Regulation of crystal induced inflammation: current understandings and clinical implications
Published in Expert Review of Clinical Immunology, 2021
Paola Galozzi, Sara Bindoli, Roberto Luisetto, Paolo Sfriso, Roberta Ramonda, Anna Scanu, Francesca Oliviero
Moreover, CY-09 is able to block ATP, MSU, and nigericin-induced activation of caspase-1, resulting in a decrease of IL-1β production. OLT177 or Dapansutrile (a β-sulfonyl nitrile compound) was proved to have favorable outcomes in gouty arthritis, by directly binding NLPR3 and blocking its ATPase activity. Results from an open-label phase II, a clinical trial (EU Clinical Trials Register, EudraCT 2016–000943-14), proved the efficacy and safety of oral Dapansutrile in reducing neutrophils and monocyte infiltration in joints of gouty subjects [144]. By now, many other natural compounds, which can be commonly found in plants and other natural substances, have been evaluated in murine and in vitro models since they can potentially represent a treatment option or at least support the current available treatments.

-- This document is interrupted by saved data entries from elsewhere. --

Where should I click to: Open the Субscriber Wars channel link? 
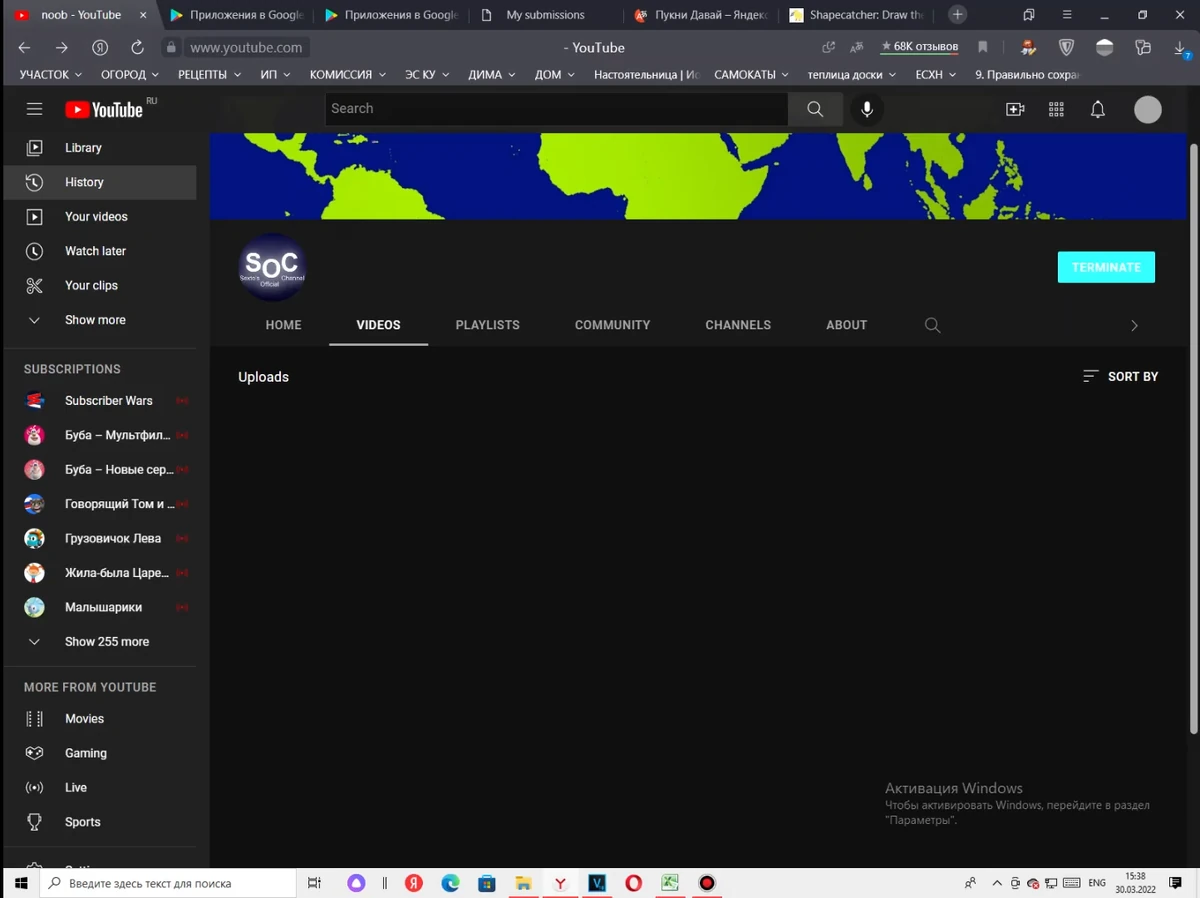pyautogui.click(x=108, y=400)
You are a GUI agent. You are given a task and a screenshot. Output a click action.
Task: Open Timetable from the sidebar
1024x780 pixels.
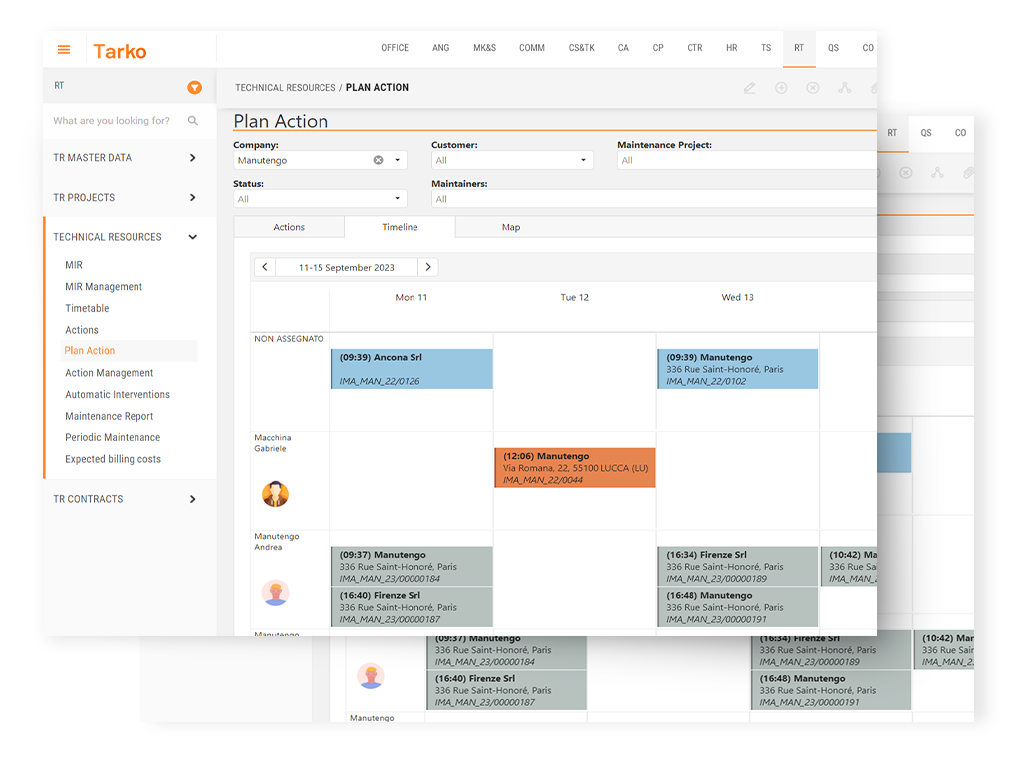click(87, 308)
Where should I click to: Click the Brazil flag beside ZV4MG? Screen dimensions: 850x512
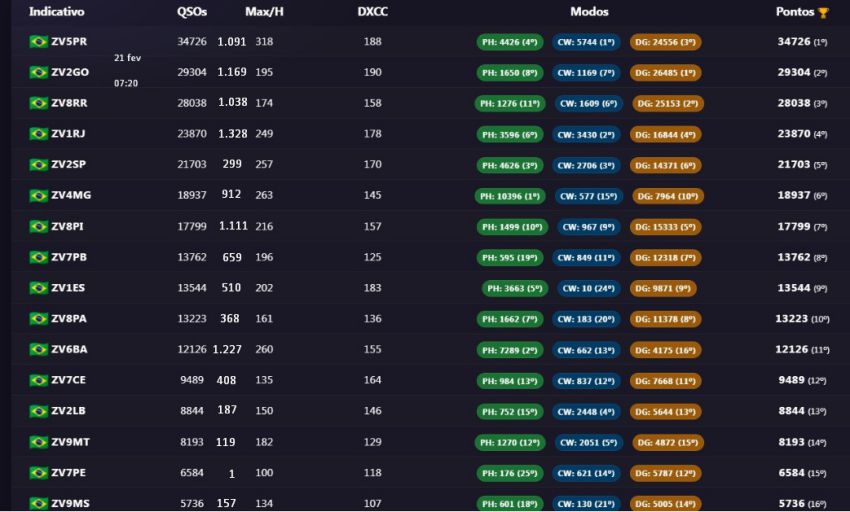click(38, 196)
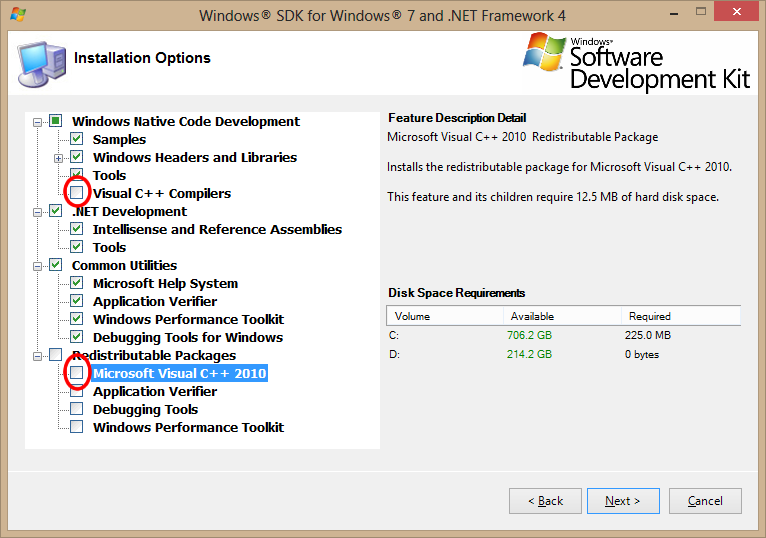Click the installer icon in title bar
The image size is (766, 538).
pyautogui.click(x=18, y=16)
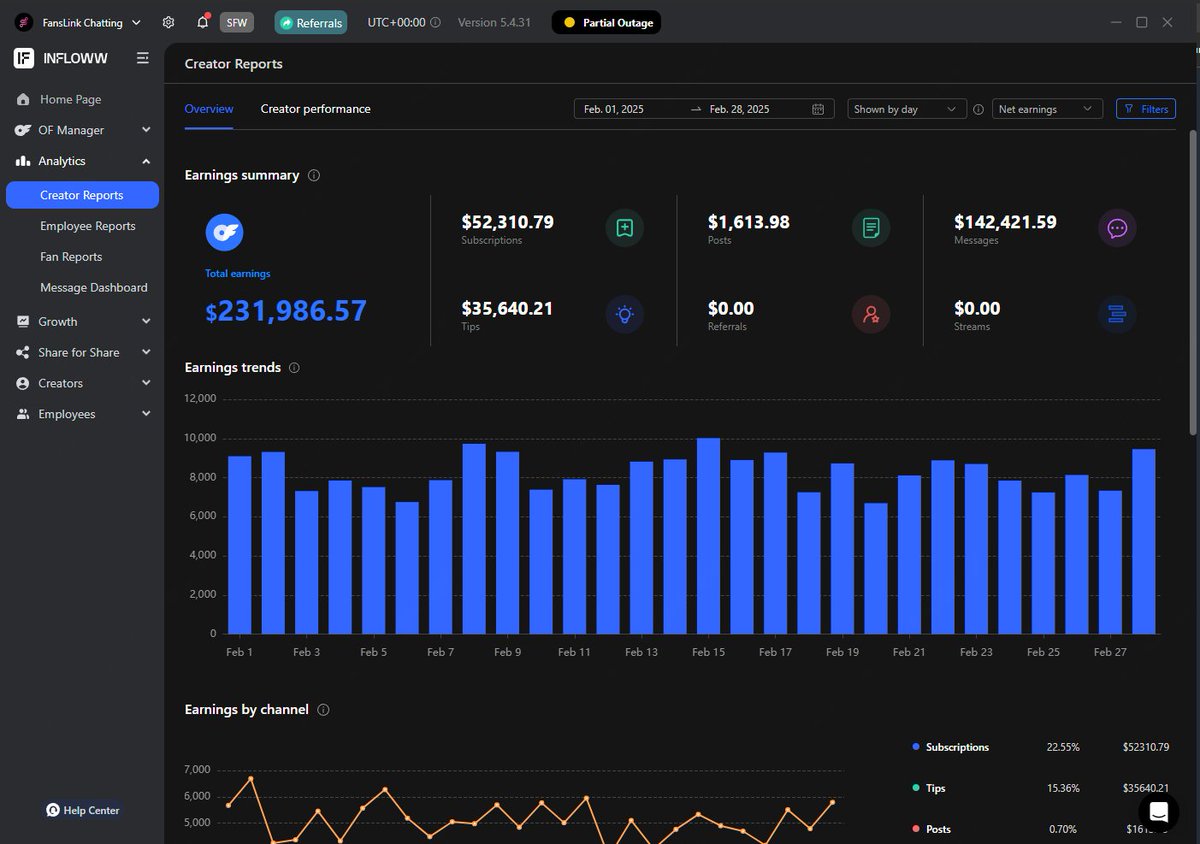Image resolution: width=1200 pixels, height=844 pixels.
Task: Open the Shown by day dropdown
Action: click(905, 109)
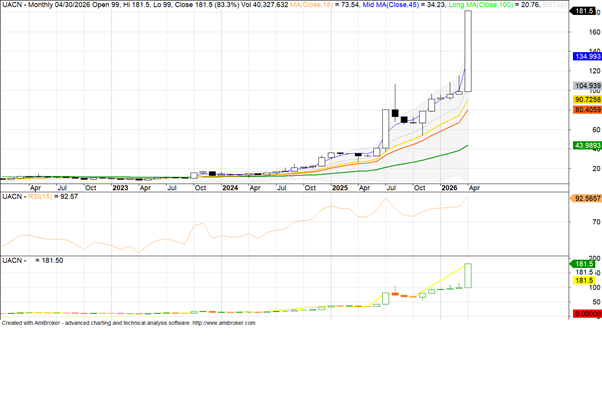The image size is (602, 393).
Task: Select the blue 134.993 price tag
Action: [587, 56]
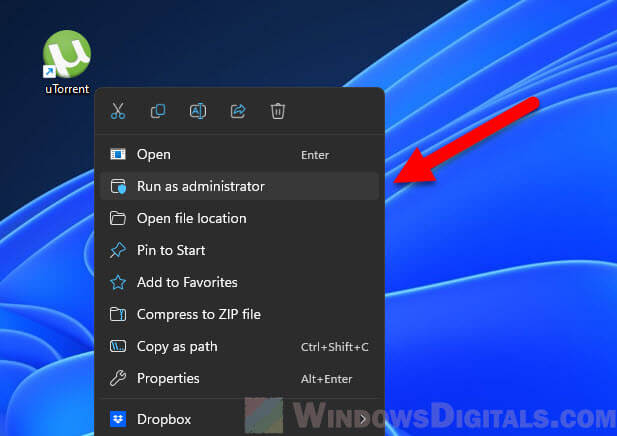Open Properties from the context menu
This screenshot has height=436, width=617.
click(168, 378)
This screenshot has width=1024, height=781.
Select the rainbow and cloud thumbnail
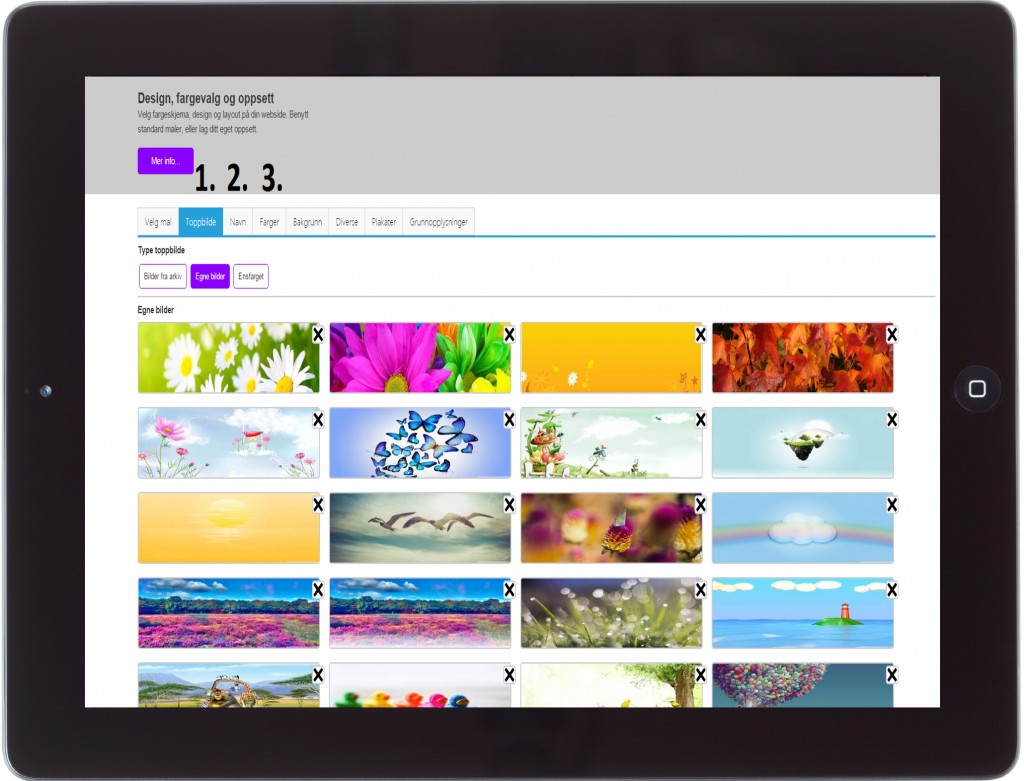(x=802, y=528)
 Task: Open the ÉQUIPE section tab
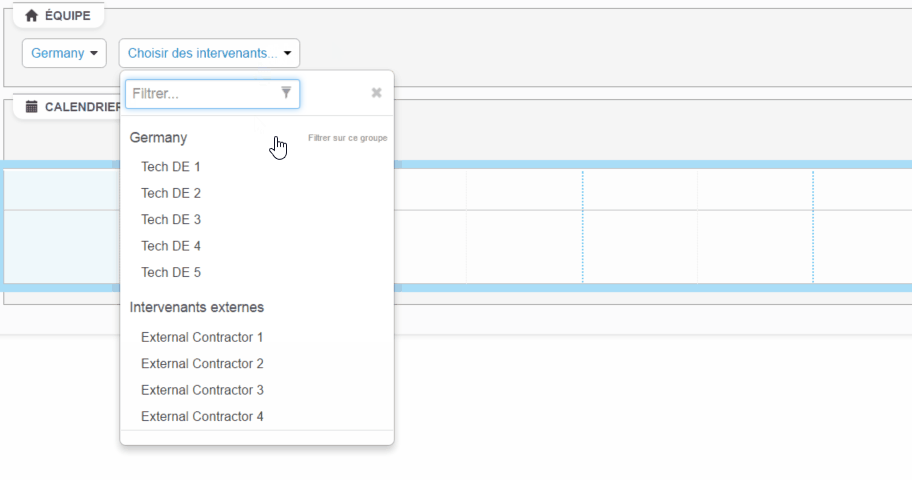click(x=64, y=16)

In this context, it is worth mentioning oridonin, the main component of a herbal plant Rabdosia rubescens; it was reported to interact with NACHT domain of NLPR3, exhibiting significant preventive and therapeutic effects on crystal-induced inflammation [145]. Loganin, an iridoid glycoside derived from seeds of Loganiaceae family and present in several herbs, was proved to inhibit in vitro NLRP3 in bone-marrow-derived primary mouse macrophages (BMDMs), by preventing the cleavage of procaspase- 1 to caspase-1 and the degradation of pro-IL-1β to mature IL-1β. In addition, the oral administration of loganin could alleviate MSU crystal-induced inflammatory symptoms and NLRP3 inflammasome activation in a mouse gouty model [146]. Similarly, Baeckein E (BF-2), isolated from Baeckea frutescens L., is known to have anti-inflammatory properties since it can hamper NLRP3 assembly, by binding to ASC and caspase I. Moreover, the inhibition of MAPK and NFkb pathways and the suppression of pyroptosis were proposed as mechanisms of IL-1β blockade. The administration of BF2 was evaluated as a possible treatment for gout since it was associated with a reduction in ankle swelling, in murine models [147].